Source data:
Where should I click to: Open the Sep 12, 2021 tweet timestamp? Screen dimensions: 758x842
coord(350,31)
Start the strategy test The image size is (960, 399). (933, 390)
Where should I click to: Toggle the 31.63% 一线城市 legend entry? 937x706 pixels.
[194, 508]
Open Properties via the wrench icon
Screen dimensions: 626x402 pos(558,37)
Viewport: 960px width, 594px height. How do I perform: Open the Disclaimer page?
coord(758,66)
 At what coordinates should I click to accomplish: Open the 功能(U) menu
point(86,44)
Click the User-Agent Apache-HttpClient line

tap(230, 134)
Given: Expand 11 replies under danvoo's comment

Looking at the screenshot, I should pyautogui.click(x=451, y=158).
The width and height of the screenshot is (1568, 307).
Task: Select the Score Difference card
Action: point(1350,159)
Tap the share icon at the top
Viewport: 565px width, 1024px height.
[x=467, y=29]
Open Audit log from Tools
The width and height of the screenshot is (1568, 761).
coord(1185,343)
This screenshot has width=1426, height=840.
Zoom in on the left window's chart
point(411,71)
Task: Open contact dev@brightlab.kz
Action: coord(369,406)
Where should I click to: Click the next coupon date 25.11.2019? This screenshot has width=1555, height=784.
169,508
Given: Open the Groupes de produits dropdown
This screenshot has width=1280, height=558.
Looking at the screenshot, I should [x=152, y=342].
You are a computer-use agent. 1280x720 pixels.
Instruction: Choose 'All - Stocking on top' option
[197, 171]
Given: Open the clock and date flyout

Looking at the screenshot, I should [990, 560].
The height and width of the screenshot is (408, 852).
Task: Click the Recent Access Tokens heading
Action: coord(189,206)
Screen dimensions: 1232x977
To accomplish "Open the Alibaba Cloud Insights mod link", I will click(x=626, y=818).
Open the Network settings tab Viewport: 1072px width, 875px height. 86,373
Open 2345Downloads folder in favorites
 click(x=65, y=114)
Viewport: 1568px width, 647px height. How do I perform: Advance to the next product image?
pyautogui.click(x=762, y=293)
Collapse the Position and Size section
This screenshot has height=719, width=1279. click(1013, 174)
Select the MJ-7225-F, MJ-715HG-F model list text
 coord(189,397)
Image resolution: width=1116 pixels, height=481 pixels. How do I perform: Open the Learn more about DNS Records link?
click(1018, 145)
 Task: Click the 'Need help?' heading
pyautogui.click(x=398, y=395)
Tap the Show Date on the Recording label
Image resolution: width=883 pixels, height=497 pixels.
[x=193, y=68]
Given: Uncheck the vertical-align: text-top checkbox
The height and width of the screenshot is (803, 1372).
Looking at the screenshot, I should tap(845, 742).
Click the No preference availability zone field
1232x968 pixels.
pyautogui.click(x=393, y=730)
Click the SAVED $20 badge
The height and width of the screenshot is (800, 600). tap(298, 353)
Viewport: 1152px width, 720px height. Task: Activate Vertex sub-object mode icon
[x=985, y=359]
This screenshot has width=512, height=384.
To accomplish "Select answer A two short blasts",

■ Exercise instructions:
Copy out only the lines above from the one with "Given: Expand 11" to the one with "This screenshot has width=1426, height=840.", inclusive, exactly as they stand.

■ Answer to this task:
Given: Expand 11 replies under danvoo's comment

Looking at the screenshot, I should pyautogui.click(x=451, y=158).
The width and height of the screenshot is (1568, 307).
Task: Select the Score Difference card
Action: point(1350,159)
Tap the share icon at the top
Viewport: 565px width, 1024px height.
[x=467, y=29]
Open Audit log from Tools
The width and height of the screenshot is (1568, 761).
coord(1185,343)
This screenshot has width=1426, height=840.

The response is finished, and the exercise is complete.